━━━━━ Data supplied ━━━━━
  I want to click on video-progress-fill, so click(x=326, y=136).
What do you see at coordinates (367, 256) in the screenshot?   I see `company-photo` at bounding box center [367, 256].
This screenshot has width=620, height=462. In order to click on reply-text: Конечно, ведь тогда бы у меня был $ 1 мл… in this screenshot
━━━━━
━━━━━ Data supplied ━━━━━
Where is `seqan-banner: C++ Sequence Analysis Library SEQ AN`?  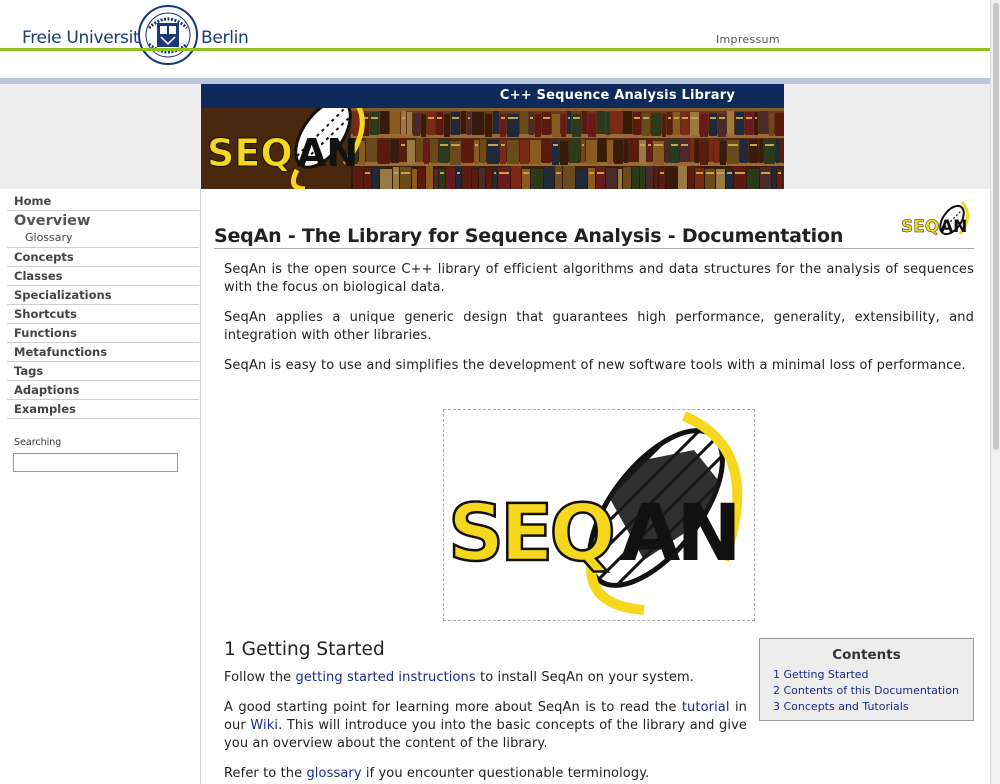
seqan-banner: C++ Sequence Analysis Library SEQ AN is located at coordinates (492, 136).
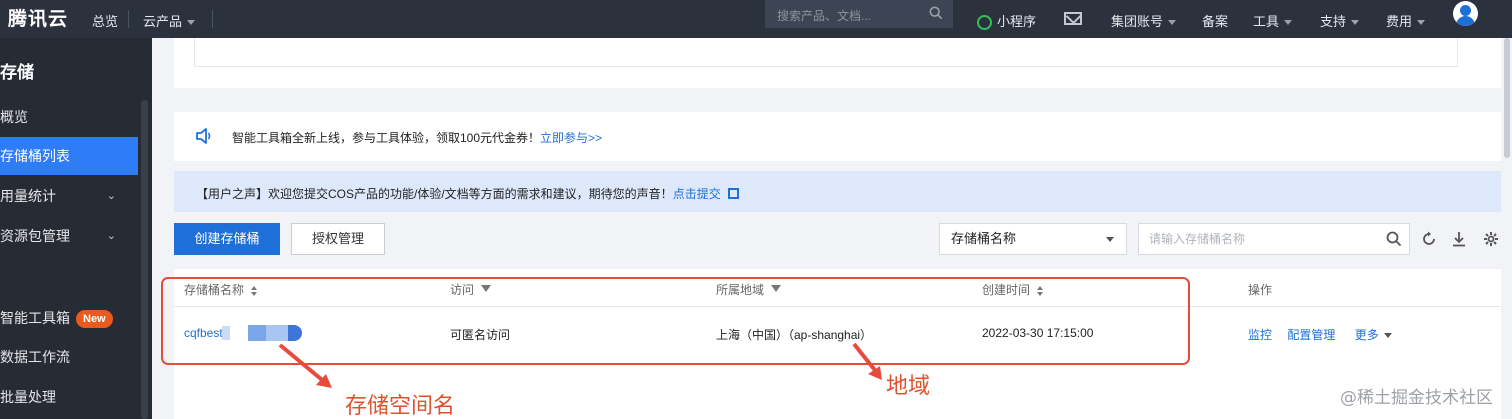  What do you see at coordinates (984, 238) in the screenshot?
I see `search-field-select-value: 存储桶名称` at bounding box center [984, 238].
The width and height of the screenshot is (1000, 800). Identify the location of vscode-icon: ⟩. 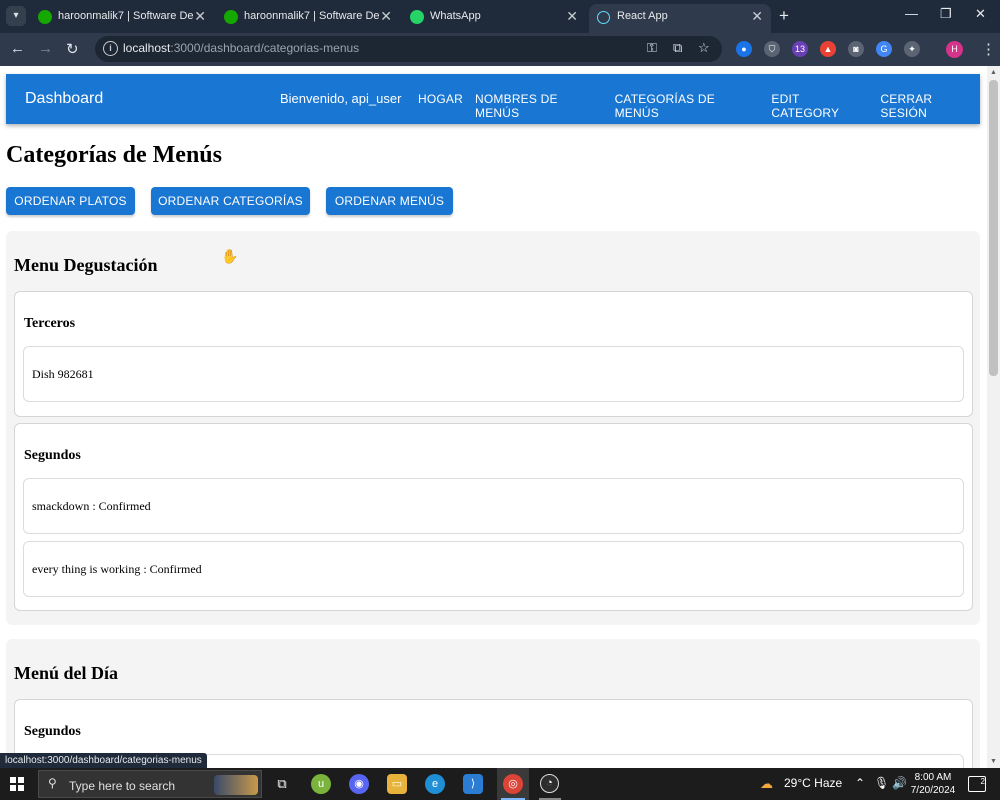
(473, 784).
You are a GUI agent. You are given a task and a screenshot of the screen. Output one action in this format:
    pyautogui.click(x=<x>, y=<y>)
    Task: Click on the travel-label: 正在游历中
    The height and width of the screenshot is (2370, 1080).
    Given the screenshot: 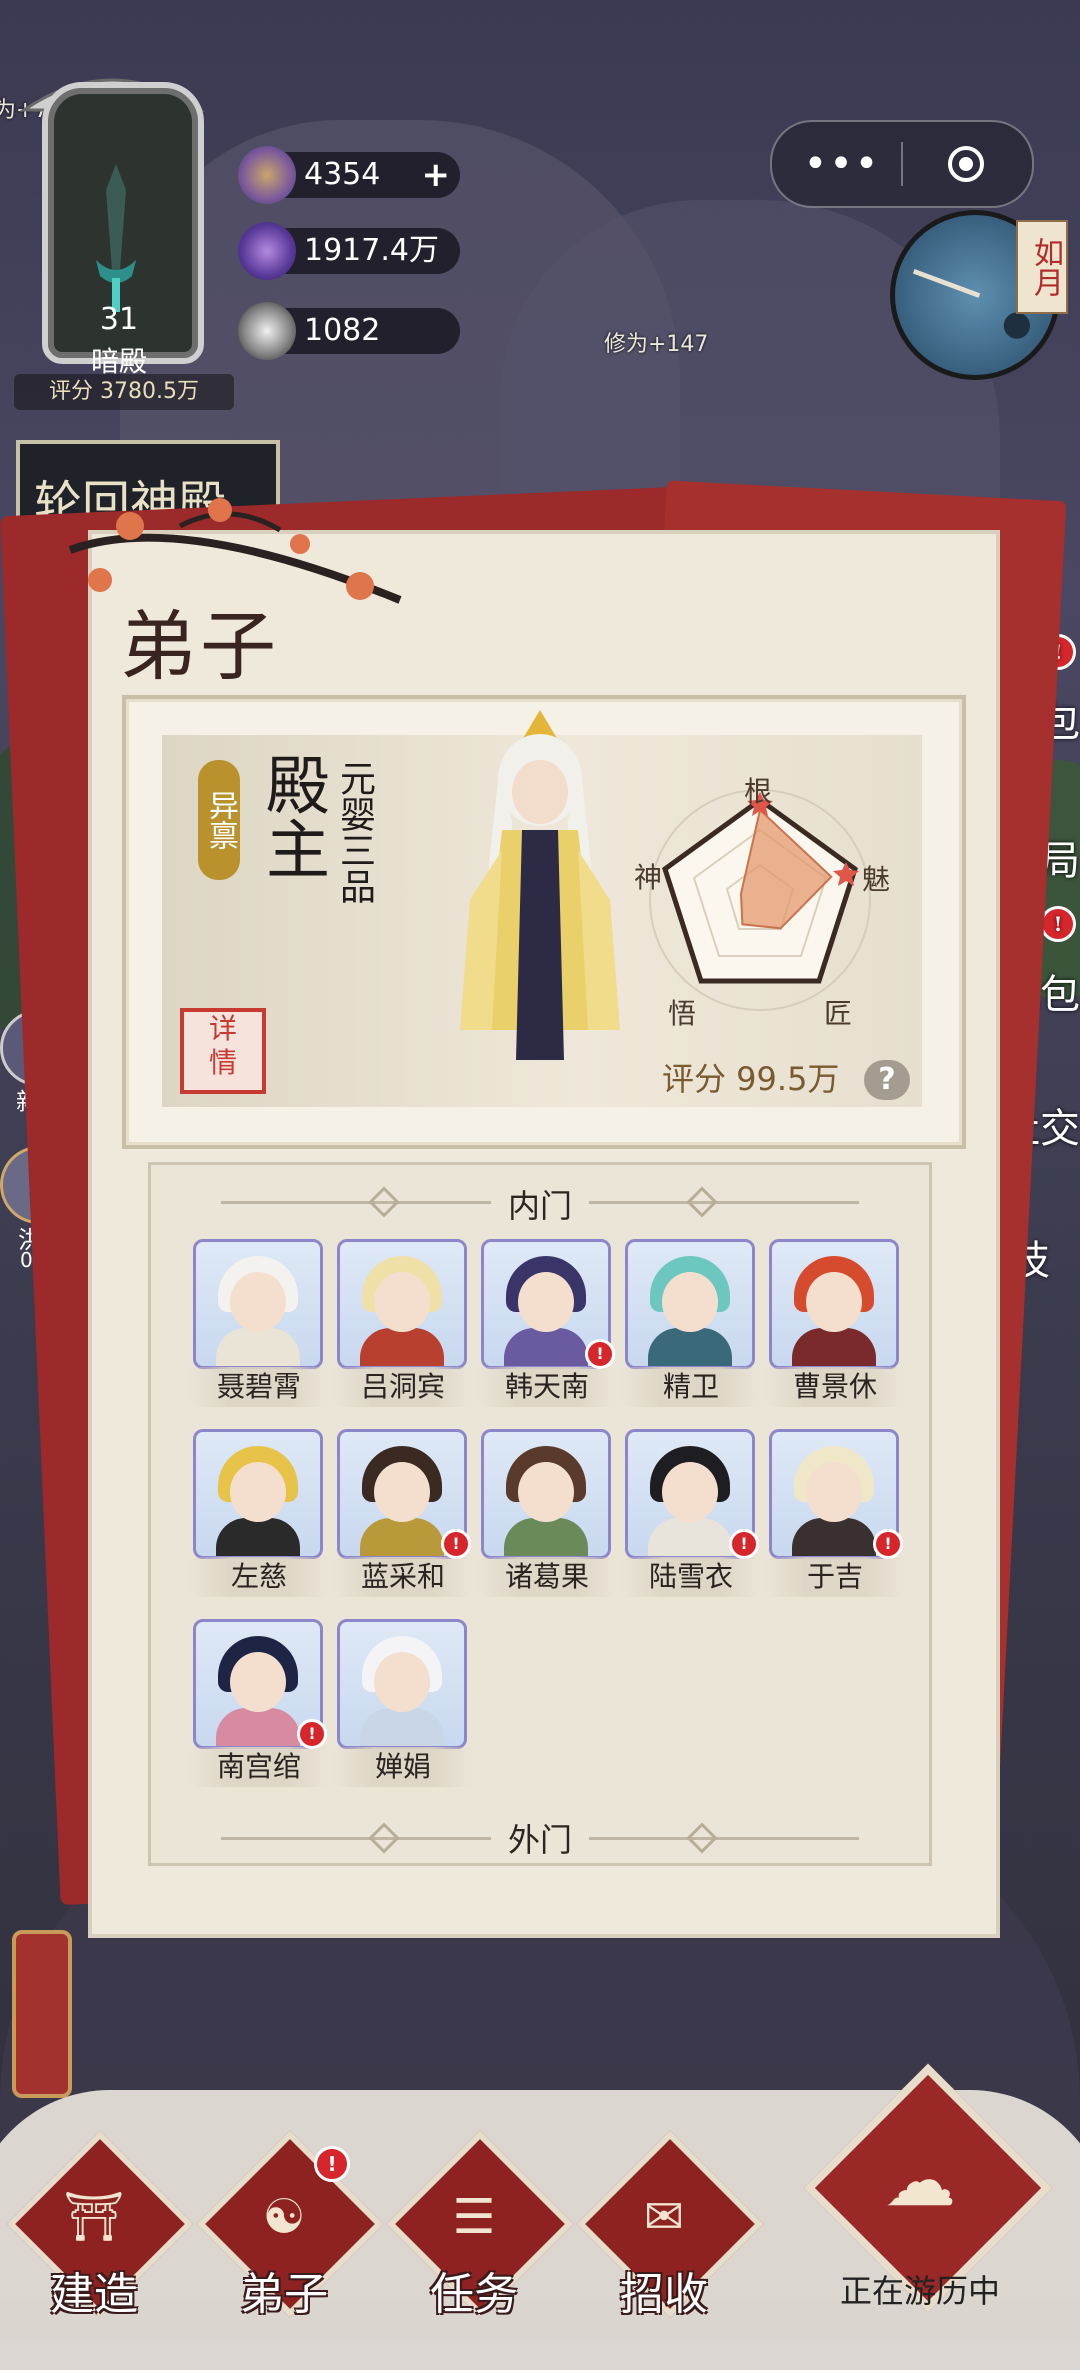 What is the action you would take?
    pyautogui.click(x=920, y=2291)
━━━━━
━━━━━ Data supplied ━━━━━
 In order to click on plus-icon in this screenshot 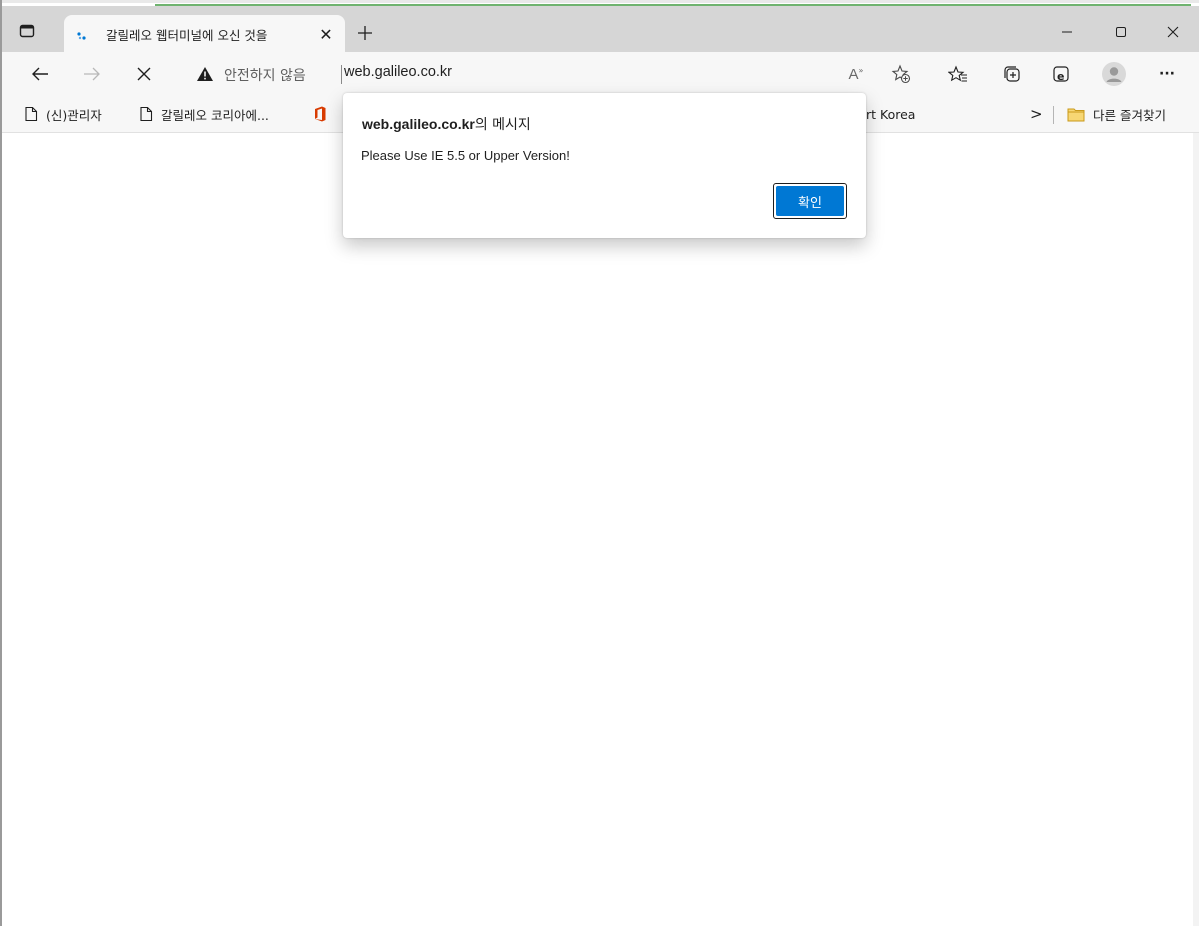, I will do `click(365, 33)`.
━━━━━
To do
Retype the rows starting with the line that contains "I want to click" and going on through the line that contains "This screenshot has", keeping every character the same.

Response
  I want to click on video-progress-fill, so click(x=326, y=136).
What do you see at coordinates (367, 256) in the screenshot?   I see `company-photo` at bounding box center [367, 256].
This screenshot has width=620, height=462. In order to click on reply-text: Конечно, ведь тогда бы у меня был $ 1 мл… in this screenshot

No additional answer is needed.